=== THE RECORDS ===

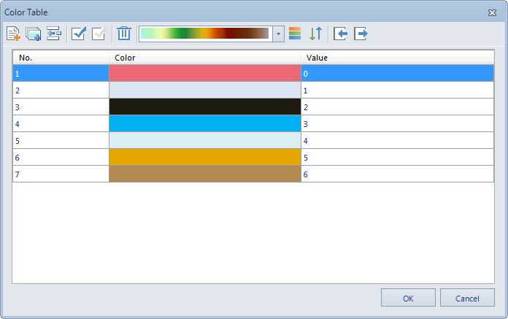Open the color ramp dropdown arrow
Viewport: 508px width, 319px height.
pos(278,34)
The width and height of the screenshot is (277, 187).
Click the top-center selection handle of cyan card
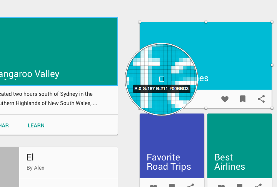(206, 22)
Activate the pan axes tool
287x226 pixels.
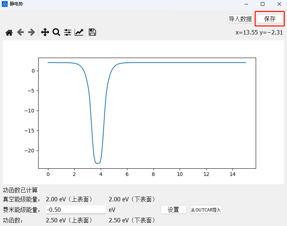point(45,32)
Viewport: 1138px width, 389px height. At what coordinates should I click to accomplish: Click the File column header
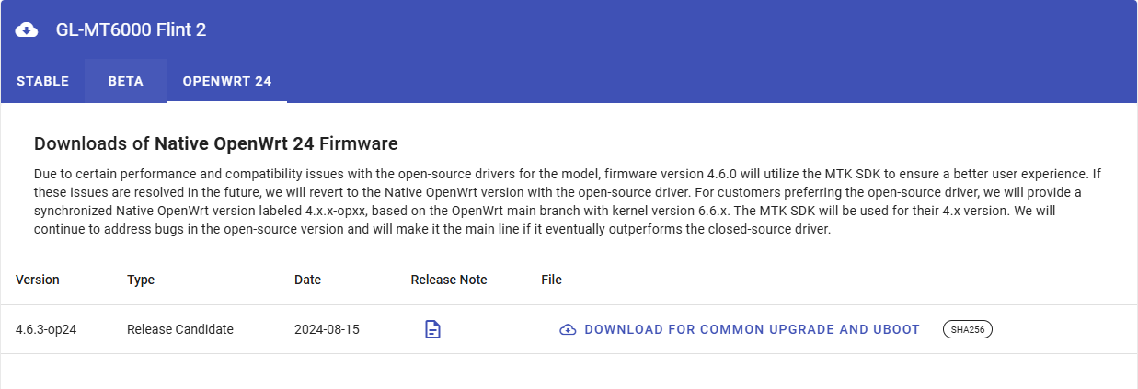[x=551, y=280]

===
=== THE RECORDS ===

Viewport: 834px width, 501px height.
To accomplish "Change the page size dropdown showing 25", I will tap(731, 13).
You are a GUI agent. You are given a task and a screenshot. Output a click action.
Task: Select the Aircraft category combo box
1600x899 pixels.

===
=== THE RECORDS ===

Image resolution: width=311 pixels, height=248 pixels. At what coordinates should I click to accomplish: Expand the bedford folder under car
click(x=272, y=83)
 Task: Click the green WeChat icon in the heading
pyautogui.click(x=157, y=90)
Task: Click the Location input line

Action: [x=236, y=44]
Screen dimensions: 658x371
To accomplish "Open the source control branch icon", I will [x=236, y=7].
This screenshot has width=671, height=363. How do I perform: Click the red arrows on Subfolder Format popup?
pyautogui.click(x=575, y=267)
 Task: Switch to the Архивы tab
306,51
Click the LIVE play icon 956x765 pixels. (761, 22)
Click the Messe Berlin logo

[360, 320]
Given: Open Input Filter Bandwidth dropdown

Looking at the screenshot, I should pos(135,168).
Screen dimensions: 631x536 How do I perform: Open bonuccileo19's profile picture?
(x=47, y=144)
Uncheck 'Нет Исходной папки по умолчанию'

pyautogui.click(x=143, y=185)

===

■ WHAT YOU HAVE TO DO:
One stretch of the lines above is wanted, from the line that contains "Screen dimensions: 658x371" through the line that contains "Click the LIVE". Output it exactly.

■ EXERCISE SOLUTION:
Screen dimensions: 658x371
To accomplish "Open the source control branch icon", I will [x=236, y=7].
This screenshot has width=671, height=363. How do I perform: Click the red arrows on Subfolder Format popup?
pyautogui.click(x=575, y=267)
 Task: Switch to the Архивы tab
306,51
Click the LIVE play icon 956x765 pixels. (761, 22)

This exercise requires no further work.